And, as I noted last week, there's no constitutional reason that it should. There is, let us be clear, very little risk
to the stability of the government. It has just as many votes as it had last month or last year. There's nothing wrong
with people forming new parties either - especially when there is a clear aspirational split, as there is within the
Alliance membership. It had to happen.
It has happened before: most notably in the case of the United Party, which was formed by people who deserted from the
two main parties during a Parliamentary term, and propped up since by National's electorate deal with Peter Dunne.
Dunne, indeed, stands for a slightly different party at every election.
There is no thwarting of the voters' will, as there was in Jenny Shipley's despicable wooing of Alamein Kopu.

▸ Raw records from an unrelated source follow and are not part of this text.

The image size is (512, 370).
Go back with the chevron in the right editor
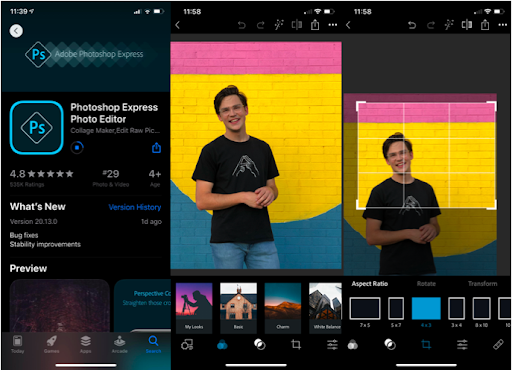click(348, 25)
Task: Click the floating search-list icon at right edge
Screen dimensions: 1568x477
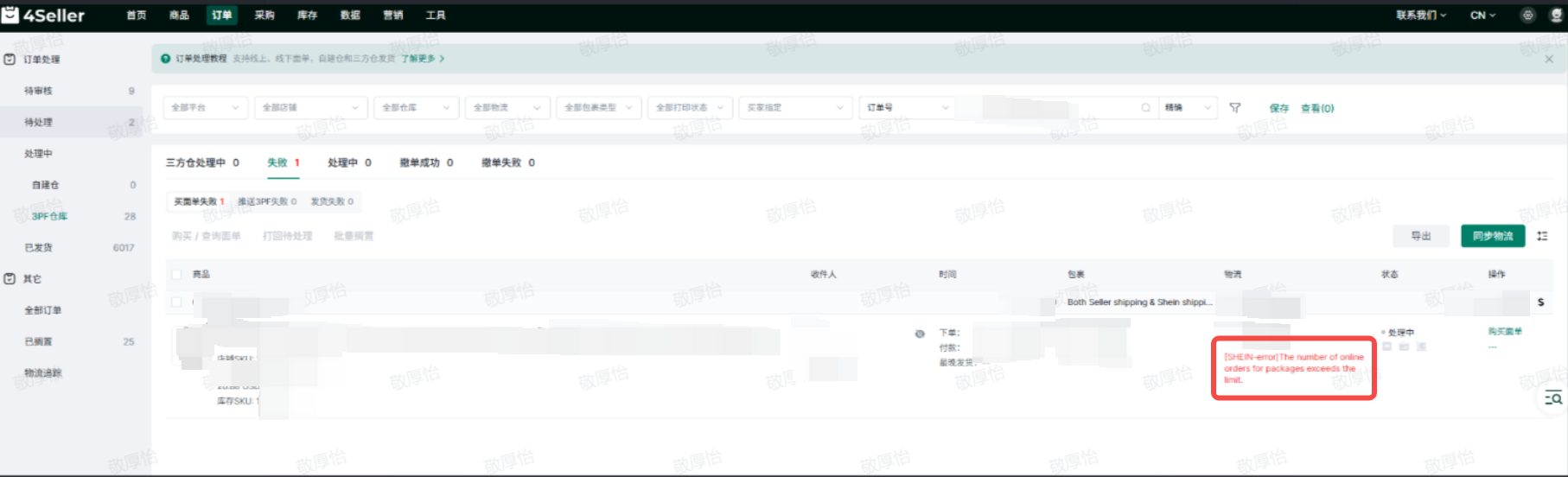Action: [x=1553, y=398]
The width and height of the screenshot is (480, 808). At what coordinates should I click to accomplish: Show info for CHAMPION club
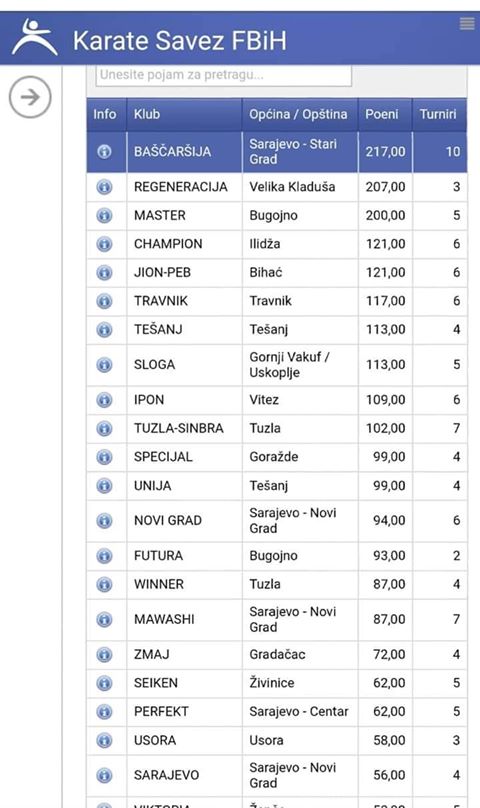tap(104, 244)
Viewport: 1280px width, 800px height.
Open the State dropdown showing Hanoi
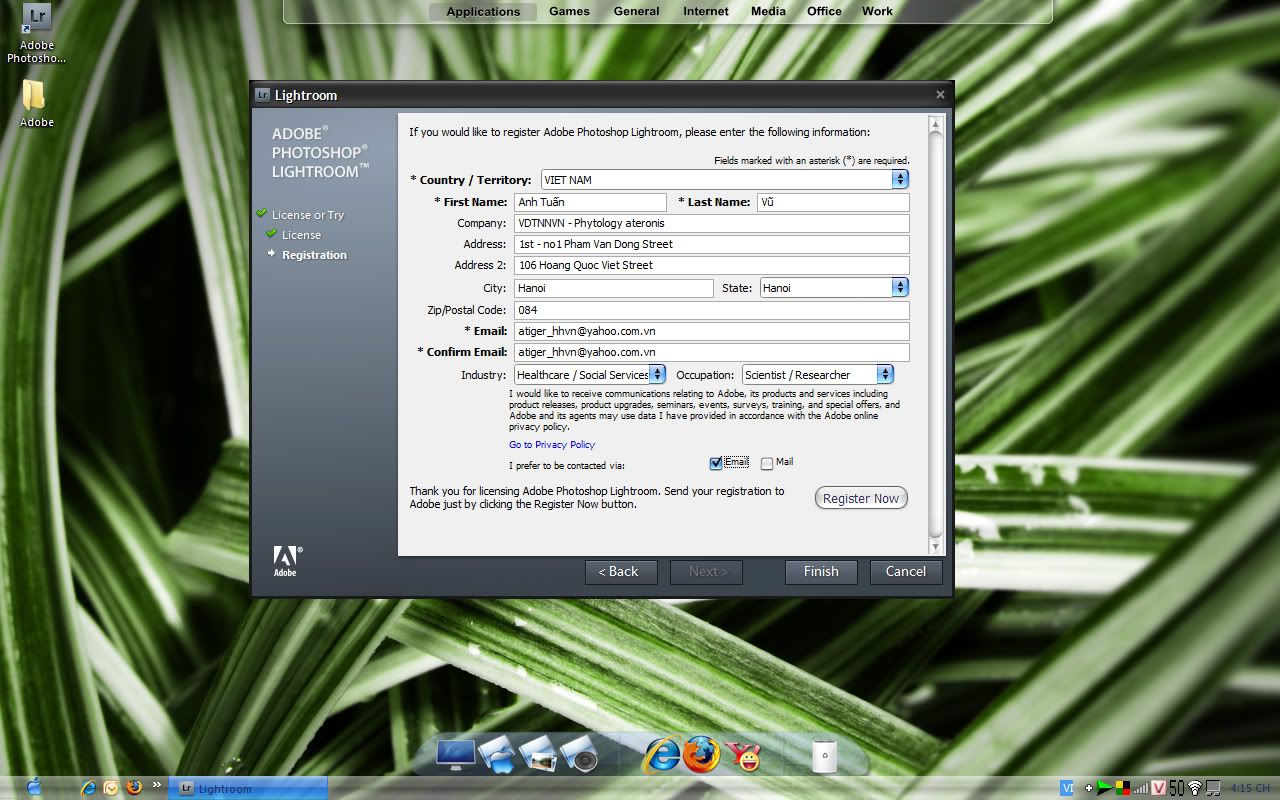point(900,288)
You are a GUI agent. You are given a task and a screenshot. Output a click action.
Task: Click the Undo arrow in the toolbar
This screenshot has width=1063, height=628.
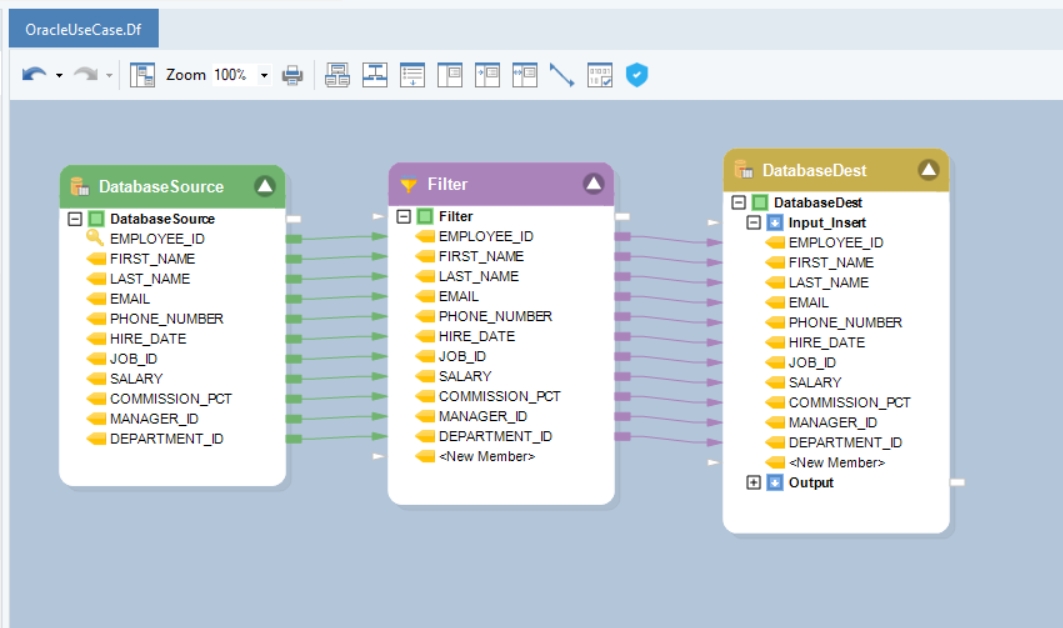point(34,75)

Pretty
much everyone who voted for the Alliance at the last election would wish both factions to continue to stay in the
governing coalition.
The only problem is the contortions that have been necessary for Anderton to stay the right side of the Electoral
Integrity Act. It was a stupid law in the first place, and National says it would repeal it given the chance. But Jim
Anderton campaigned for that law and he's now thoroughly hoist on it.
Thus, he has to pretend that his new party, the Progressive Coalition Party, is being created by someone else - some
people he met down the pub or something - when you know, I know, and the Opposition knows that it's Jim's party. It
exists for him and he will jump over and become its official leader as soon as this Parliament ends. Even this wouldn't
be such a problem if he didn't keep doing his Honest Jim act and insisting that black is white.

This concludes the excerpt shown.